Data records:
+--

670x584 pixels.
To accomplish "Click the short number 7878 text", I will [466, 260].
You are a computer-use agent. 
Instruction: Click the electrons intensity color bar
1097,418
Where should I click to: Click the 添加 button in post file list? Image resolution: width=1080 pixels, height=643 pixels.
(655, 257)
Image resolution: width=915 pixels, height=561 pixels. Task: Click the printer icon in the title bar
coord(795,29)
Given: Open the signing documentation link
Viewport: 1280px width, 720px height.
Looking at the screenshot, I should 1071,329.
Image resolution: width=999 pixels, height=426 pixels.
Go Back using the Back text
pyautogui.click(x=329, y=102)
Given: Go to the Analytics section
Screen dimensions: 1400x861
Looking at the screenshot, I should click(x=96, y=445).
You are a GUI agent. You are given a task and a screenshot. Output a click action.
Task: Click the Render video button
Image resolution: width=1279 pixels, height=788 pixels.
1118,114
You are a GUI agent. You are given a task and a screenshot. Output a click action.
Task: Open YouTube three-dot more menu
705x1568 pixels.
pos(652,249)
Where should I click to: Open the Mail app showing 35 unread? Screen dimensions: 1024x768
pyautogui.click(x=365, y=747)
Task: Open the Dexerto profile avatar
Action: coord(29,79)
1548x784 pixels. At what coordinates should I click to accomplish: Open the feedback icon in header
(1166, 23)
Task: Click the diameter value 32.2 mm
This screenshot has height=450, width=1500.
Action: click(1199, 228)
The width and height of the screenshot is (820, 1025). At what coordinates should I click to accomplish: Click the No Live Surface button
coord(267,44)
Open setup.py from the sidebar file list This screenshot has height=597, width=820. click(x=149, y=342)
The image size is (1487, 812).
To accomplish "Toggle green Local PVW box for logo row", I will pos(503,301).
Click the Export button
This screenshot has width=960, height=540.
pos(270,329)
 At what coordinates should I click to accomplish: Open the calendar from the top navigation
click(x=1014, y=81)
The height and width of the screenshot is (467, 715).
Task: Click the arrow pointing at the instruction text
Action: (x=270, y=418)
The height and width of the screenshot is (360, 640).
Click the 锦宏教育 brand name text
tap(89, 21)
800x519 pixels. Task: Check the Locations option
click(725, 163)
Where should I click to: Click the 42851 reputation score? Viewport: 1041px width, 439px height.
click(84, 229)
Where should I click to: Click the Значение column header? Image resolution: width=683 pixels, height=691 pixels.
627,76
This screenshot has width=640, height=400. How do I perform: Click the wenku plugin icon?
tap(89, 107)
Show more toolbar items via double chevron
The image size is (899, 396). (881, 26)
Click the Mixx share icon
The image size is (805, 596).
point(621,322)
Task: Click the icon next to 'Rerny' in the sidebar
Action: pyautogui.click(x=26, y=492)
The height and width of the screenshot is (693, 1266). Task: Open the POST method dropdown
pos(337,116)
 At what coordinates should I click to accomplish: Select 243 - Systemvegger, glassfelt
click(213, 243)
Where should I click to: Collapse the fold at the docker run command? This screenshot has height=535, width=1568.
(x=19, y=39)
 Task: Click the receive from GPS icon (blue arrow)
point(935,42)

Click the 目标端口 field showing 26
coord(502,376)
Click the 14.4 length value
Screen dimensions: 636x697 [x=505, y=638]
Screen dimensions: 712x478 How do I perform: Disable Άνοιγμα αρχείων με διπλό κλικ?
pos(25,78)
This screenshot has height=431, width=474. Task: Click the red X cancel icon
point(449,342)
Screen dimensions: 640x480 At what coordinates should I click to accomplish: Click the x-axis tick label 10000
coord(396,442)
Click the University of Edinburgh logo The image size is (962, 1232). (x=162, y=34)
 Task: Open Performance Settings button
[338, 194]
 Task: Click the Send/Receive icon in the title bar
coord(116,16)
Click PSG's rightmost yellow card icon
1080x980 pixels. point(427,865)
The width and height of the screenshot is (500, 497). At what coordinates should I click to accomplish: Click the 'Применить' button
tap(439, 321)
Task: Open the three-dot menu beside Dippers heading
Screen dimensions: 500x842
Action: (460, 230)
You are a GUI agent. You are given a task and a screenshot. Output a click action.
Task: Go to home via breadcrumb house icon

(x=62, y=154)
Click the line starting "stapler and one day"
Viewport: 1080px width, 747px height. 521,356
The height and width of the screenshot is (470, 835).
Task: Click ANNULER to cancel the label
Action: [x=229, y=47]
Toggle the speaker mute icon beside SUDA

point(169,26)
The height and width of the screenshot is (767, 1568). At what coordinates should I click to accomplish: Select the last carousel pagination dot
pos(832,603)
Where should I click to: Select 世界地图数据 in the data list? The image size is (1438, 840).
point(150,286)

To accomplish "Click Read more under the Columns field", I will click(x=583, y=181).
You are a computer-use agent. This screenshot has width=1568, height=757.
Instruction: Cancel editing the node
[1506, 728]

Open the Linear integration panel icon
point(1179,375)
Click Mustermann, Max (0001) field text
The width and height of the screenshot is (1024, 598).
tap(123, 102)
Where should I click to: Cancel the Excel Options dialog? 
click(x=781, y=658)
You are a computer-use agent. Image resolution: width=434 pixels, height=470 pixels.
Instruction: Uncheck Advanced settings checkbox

+--

Directions for this task: For every line of the material that holds the word "computer", make a copy.

The answer:
You are a computer-use agent. 
You are a computer-use agent. This screenshot has width=1568, height=757.
You are a computer-use agent. Image resolution: width=434 pixels, height=470 pixels.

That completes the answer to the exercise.